Las lápidas son cubos pequeños que forman una dentadura de mármol en la tierra. Jacinto acomoda los cempasúchiles como soles marchitos en la tumba de Olivia del Prado. El cementerio luce repleto de gente que celebra días de campo con sus muertos.
Los dedos ligeros del sol de noviembre rebotan en los nombres esculpidos sobre la piedra aunque el resto del año se escondan entre la hierba. Pero eso nunca ocurre en la tumba de Olivia. En ella, Jacinto no deja que las ramas cubran el nombre, para no correr el riesgo de olvidar. Cuando la conoció, todos sus pensamientos cuerdos se pulverizaron. Aquella fotografía en el periódico se estampó en él como una obsesión. La sonrisa de ella parecía salirse del papel, buscando sus labios maduros. Durante horas platicaba con Olivia en medio de alucinaciones.
Empezó la cacería inmediatamente y no fue difícil encontrarla: la familia del Prado era muy conocida en la ciudad.
La siguió a todos lados: por la avenida, a su casa, a pesar del frío y la lluvia. Y sólo con verla se acumuló calor en su estómago. Se concentraba en cada movimiento de sus pasos sin permitir que alguien lo distrajera de su objetivo. Ella no imaginó que la carne de Jacinto se cocinaba en su propia sangre y que eso lo hacía llorar.
El olor de las flores se ha secado en la nariz de Jacinto; por eso les pone más agua de la botella que lleva consigo, aunque sabe que no revivirán.
La gente empieza a irse, la noche arrastra los residuos del día más allá de los cerros calvos. Se estremece al reconocer la misma sensación de aquella vez, cuando se encontró cara a cara con Olivia. Ella caminó rápido entre los árboles despojados de follaje por el otoño. El parque estaba vacío y se arrepintió tarde de cortar camino; pero ya no pudo regresarse y sólo le quedó trotar, pisoteando las sombras, maldiciendo la hora en que se le ocurrió irse a pie.
Jacinto estaba muy cerca de Olivia y acompasó su ritmo con el de la muchacha. Ella lo vio y aceleró más la carrera; no obstante, los pasos de Jacinto, vigorizados por la ansiedad, la alcanzaron. Cuando la detuvo, ella quedó inmóvil. Sólo se escuchaban los alientos desbocados.

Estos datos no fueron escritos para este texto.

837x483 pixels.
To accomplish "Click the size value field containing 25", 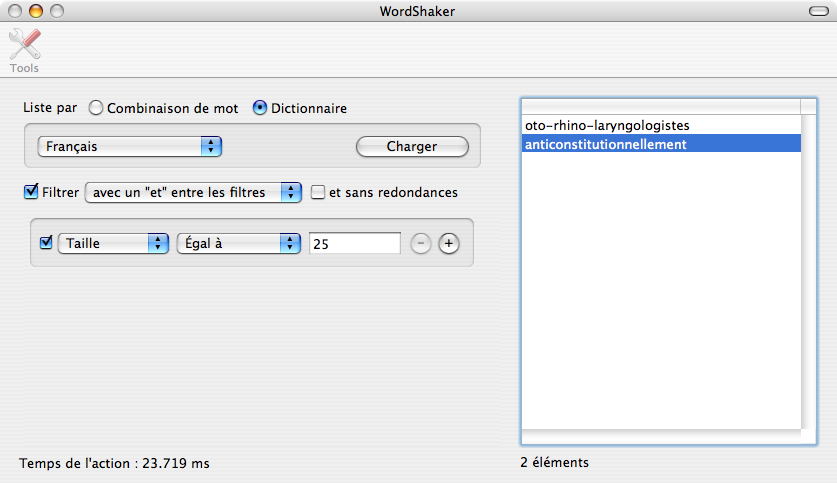I will tap(354, 243).
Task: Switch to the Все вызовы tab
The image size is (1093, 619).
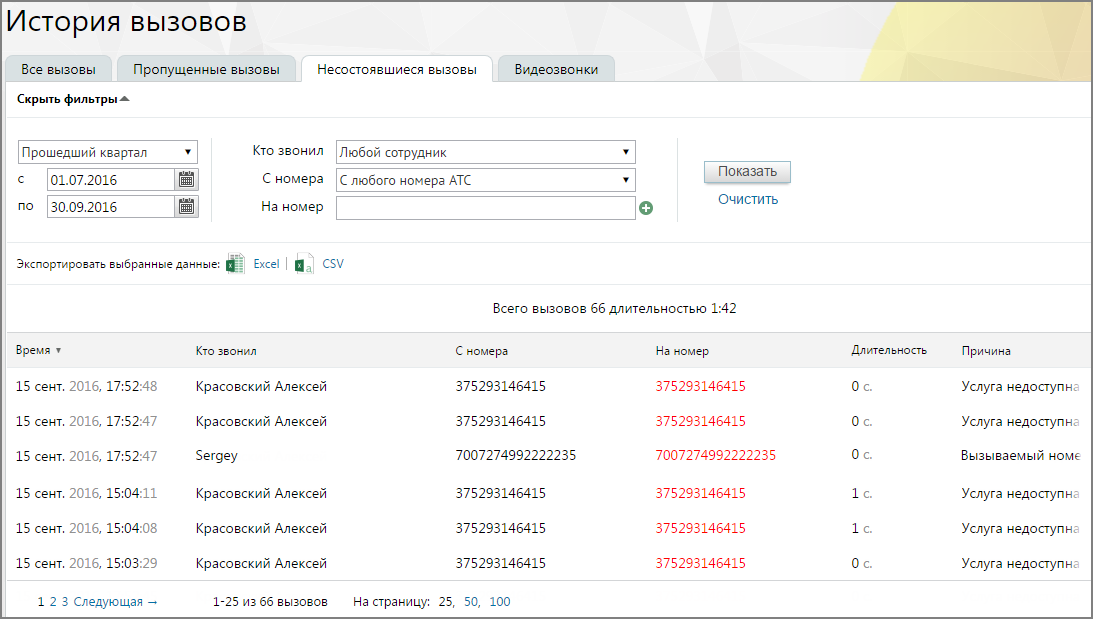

Él sonrió y le pidió que no tuviera miedo, que sólo quería conocerla. Su voz salió casi como un suspiro; sus brazos apoyados en un árbol, eran rejas. Ella estaba adherida a la corteza rugosa y no escuchaba lo que él le decía, sólo pensaba en huir. Eso decepcionó a Jacinto, quien intentó repetirle la frase; pero era como si hablara en un idioma que la aterrorizaba. Ella no supo reconocer el día del encuentro, el día donde él por fin desatara la madeja de su timidez.
Con esa amargura que le venía desde adentro, le dio un beso con cautela. Ella lloraba con la cara contraída como un bebé. Él paso los labios sobre su mejilla de sal; recordó la sonrisa pegada en el espejo y se vio a sí mismo, calcinado por la pasión. Sin embargo, el recuerdo empezó a corromperse en su cerebro. Entonces aflojó los brazos sin pensar, hasta desarmar la cárcel.
Olivia quedó confundida por unos minutos, sin entender la actitud de su perseguidor.
Volvió a correr con todas sus fuerzas; pero en su pecho algo incontrolable rebotaba sin ritmo hasta dejarla paralizada. Cayó en la alfombra de hojas y sombras, en medio de un dolor muy fuerte. Vio a Jacinto cerca de ella y a pesar de que todo estaba en penumbras, la piel vieja de él reflejo una luz intensa. Ella, desesperada trató de aferrarse a esa visión, ya sin miedo mezclándola con su último aliento. El hombre se quedó ahí sentado hasta que la noche se evaporó. Por último, pasó su dedo por el sudor congelado de la frente de Olivia y después probó ese sabor amargo que corrompió para siempre su garganta.
No puede evitar ponerse las manos en la cara al recordar. Entierra sus uñas en los pómulos. El día de muertos arde y se consume igual que una colilla de cigarro. Ya no queda nadie. Él trata de levantarse pero no puede. La imagen de Olivia se trepa en sus hombros como todos los días. En lo más profundo de la fosa oye una voz.
Sabe que se trata de ella, exigiéndole que se quede. Con todo, Jacinto se levanta tembloroso y se pone a caminar, pidiéndole entre sollozos que lo deje ir, que regresara al otro día, como siempre.
Del libro: La cerca y un espejo. Autora: Gabriela d´arbel.